* EXERCISE GOAL *
Beginning with the line that holds "Where should I" and finishing with the line that holds "Task: Switch to the Render tab", repeat the listing exactly, leaving every picture out.

* DATA TO USE *
§

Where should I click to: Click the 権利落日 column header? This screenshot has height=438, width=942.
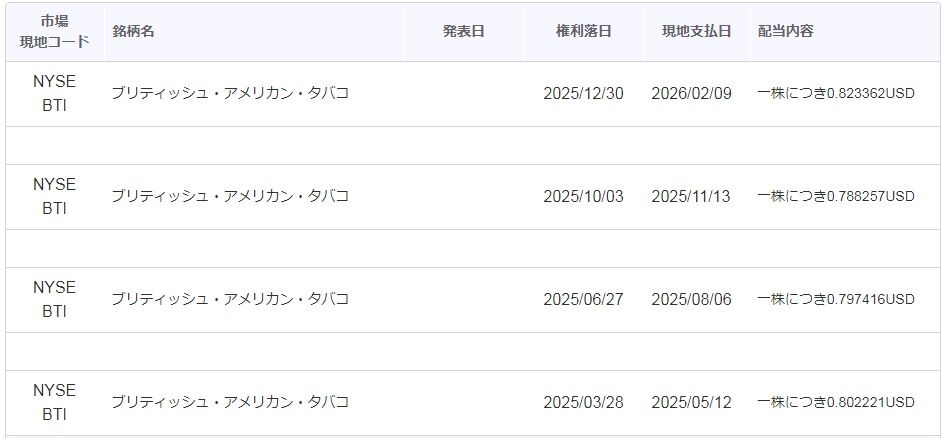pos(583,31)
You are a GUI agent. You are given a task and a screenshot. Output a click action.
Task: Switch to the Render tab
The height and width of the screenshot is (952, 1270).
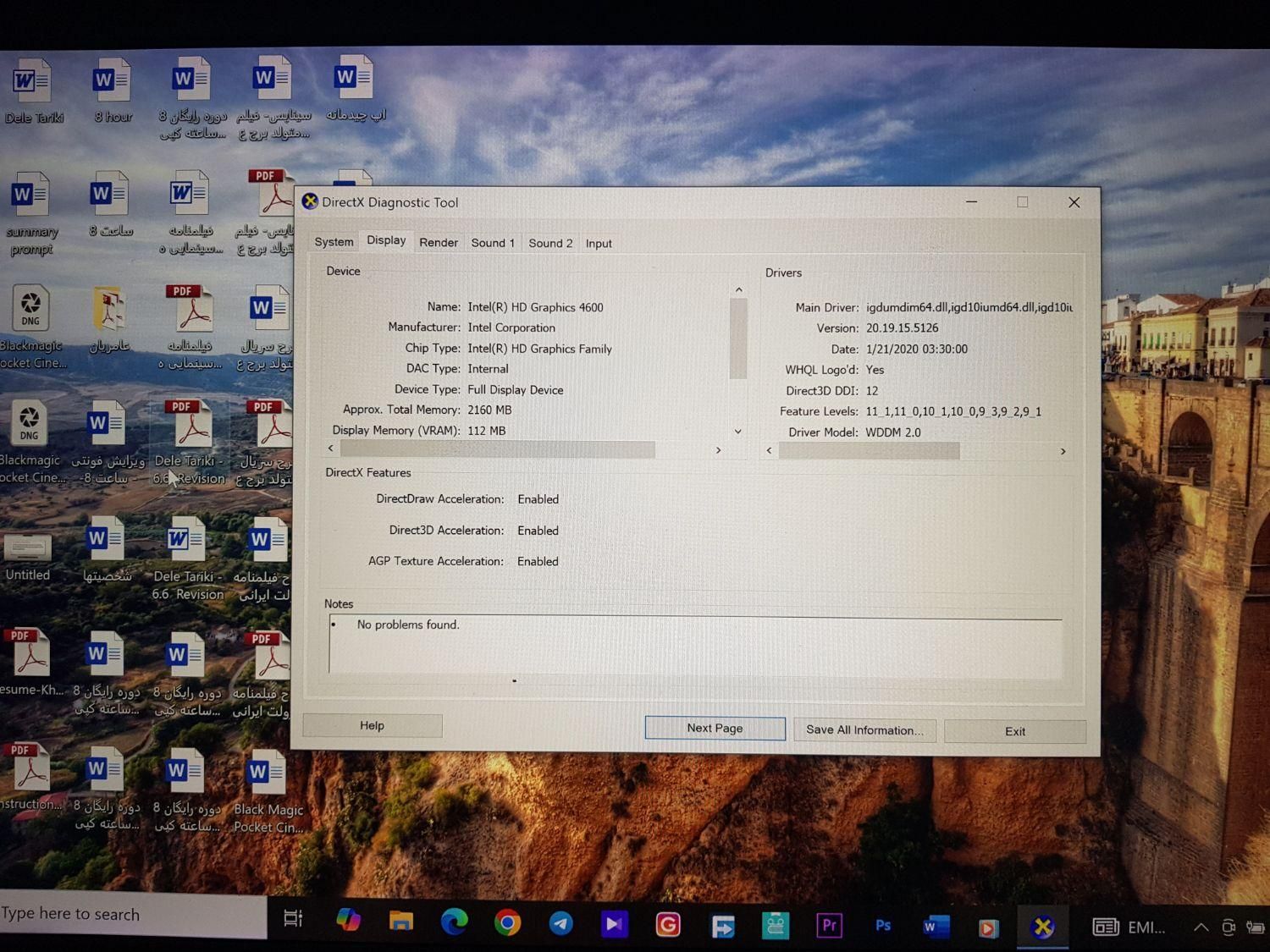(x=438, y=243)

§

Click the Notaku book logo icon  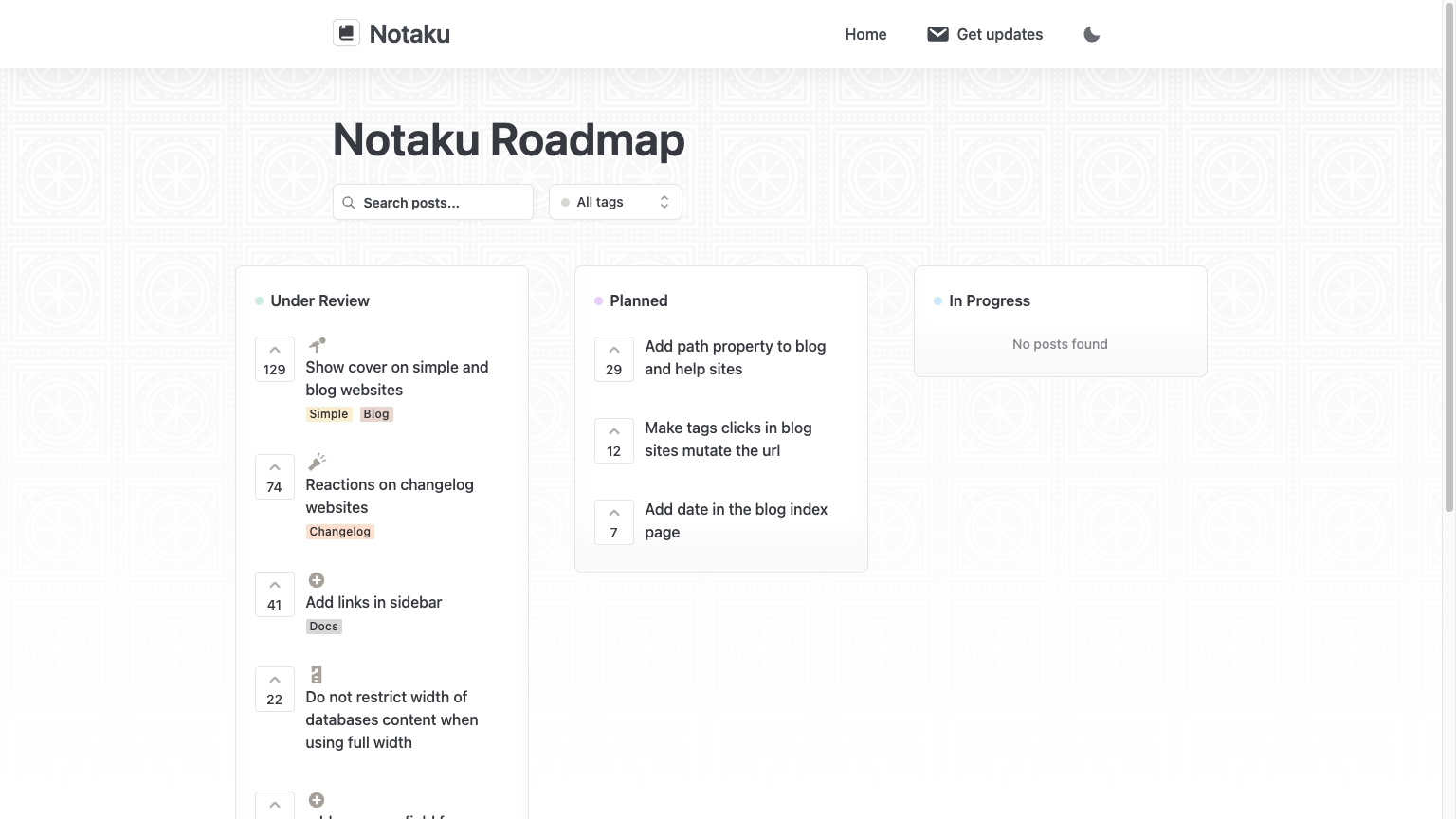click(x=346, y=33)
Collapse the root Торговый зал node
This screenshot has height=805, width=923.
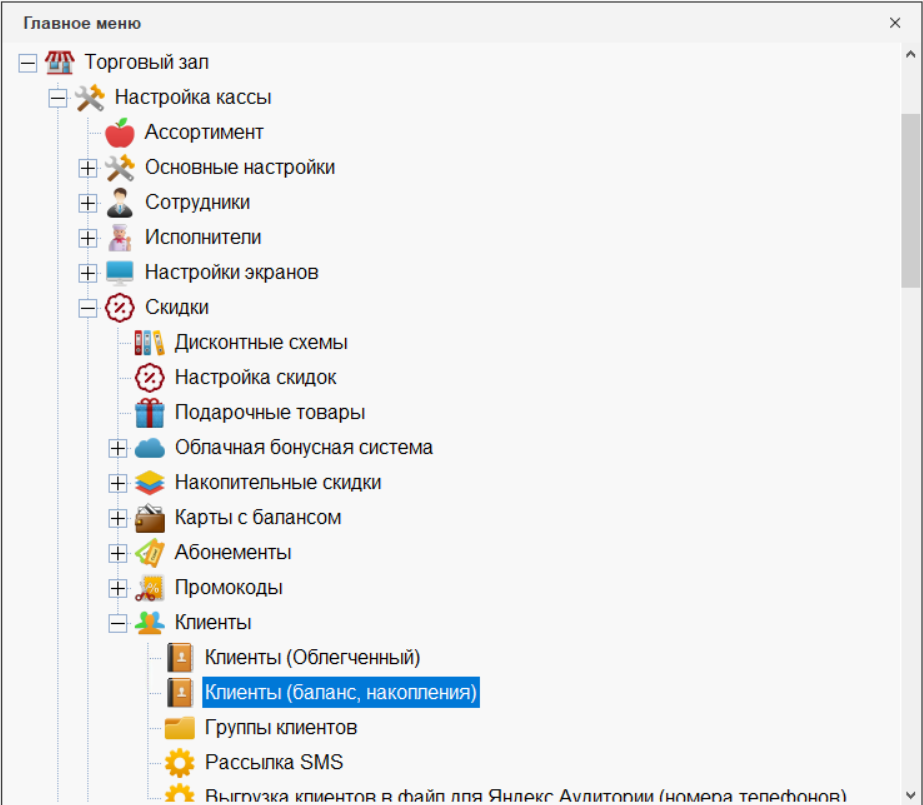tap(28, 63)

§

* OUTPUT BELOW *
Where should I click to: Click the 権利落日 column header? This screenshot has height=438, width=942.
pos(583,31)
You are a GUI agent. You are given a task and a screenshot. Output a click action.
Task: Switch to the Render tab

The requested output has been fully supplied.